Originally Posted by *choli* 
He's 8. He's capable of getting on the bus by himself, he simply chose not to do so.

I don't think an 8 year old needs to be supervised to get on a bus.

This. I walked to school, a little over half mile at 8 by myself I'm sure the bus stop is closer than that.

However, I think that now they know they cannot trust their 8 year old not to get in a car with a total stranger dad and step mom are aware he needs more supervision. Don't know that I agree with grounding him. I would question my own parenting first, and try to figure out where the breakdown was that my son made such a poor choice.


----------



## bigeyes (Apr 5, 2007)

Quote:


Originally Posted by *thebarkingbird* 
the big clue for me is that she says that she's got nothing to do and so she is sleeping. that's not healthy even if it doesn't qualify as bonafied PPD.

But does she really not have anything to do, or is she just not able to enjoy doing anything and sleeping is all she _wants_ to do? If you aren't able to leave every day, what better way to get away?

Something isn't right. Either she's depressed and avoiding dealing with her stepson, or they really don't get along at all and she's avoiding him, and his dad already is avoiding him by working all the time.

They need to get into counseling and get it fixed, whatever it is.


----------



## dubfam (Nov 4, 2005)

Quote:


Originally Posted by *mrspineau* 
I heard this over and over from others before I had my baby. And I disagree.

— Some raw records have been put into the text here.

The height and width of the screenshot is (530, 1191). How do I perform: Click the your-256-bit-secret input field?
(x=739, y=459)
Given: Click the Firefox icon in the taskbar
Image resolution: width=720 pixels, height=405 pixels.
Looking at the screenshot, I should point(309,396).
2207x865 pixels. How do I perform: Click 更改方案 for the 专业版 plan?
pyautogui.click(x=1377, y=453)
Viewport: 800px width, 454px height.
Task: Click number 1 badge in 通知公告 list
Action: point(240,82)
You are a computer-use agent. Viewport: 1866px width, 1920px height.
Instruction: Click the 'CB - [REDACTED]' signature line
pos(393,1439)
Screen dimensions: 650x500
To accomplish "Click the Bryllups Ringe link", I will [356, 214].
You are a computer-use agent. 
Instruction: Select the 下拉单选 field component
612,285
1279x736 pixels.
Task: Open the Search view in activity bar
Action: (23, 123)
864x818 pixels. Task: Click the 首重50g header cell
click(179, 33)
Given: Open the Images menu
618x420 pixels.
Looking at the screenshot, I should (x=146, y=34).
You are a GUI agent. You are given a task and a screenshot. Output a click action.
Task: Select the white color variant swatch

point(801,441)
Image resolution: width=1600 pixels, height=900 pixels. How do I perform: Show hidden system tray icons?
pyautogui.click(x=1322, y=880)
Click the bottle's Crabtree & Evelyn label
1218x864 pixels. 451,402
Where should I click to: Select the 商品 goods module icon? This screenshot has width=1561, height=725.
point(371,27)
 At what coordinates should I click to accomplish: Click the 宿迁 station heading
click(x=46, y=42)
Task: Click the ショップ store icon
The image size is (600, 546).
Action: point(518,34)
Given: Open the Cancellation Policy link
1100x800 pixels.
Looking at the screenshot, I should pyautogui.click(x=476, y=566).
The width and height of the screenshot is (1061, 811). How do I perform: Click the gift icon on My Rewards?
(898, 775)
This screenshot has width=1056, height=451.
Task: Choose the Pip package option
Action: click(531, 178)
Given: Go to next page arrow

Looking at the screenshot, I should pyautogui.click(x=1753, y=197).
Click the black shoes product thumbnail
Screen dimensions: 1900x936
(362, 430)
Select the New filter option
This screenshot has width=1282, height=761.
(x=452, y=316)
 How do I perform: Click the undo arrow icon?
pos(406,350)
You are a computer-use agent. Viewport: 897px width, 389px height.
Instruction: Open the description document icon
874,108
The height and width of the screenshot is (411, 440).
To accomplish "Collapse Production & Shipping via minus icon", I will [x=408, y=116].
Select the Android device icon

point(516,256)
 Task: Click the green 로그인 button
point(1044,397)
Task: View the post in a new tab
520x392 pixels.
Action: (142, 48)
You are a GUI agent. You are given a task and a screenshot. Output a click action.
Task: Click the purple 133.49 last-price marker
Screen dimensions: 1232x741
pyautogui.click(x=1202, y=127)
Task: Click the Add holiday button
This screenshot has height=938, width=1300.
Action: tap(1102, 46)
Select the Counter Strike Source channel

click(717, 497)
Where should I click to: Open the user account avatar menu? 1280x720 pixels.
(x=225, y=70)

Having a baby is exactly what i expected it to be, and for some people, that's how it is.


Is your baby colicky or high needs?


----------



## Honey693 (May 5, 2008)

Quote:


Originally Posted by *artgoddess* 
This. I walked to school, a little over half mile at 8 by myself I'm sure the bus stop is closer than that.

However, I think that now they know they cannot trust their 8 year old not to get in a car with a total stranger dad and step mom are aware he needs more supervision. Don't know that I agree with grounding him. I would question my own parenting first, and try to figure out where the breakdown was that my son made such a poor choice.

Even if your trust your child to get on the bus by themselves, do you trust people not to try to pick them up? That lady could just as easily have been a nut or pedophile. My mom watched us get on the bus until we were in middle school just b/c she was worried about weirdos trying to nab us. I think it's a completely valid worry today too.


----------



## bigeyes (Apr 5, 2007)

Quote:


Originally Posted by *Crystal_R* 
Even if your trust your child to get on the bus by themselves, do you trust people not to try to pick them up? That lady could just as easily have been a nut or pedophile. My mom watched us get on the bus until we were in middle school just b/c she was worried about weirdos trying to nab us. I think it's a completely valid worry today too.

That too. I agree she should make sure he gets on the bus. I don't think she gets a pass on that one, no matter what's going on with her.


----------



## cjanelles (Oct 22, 2005)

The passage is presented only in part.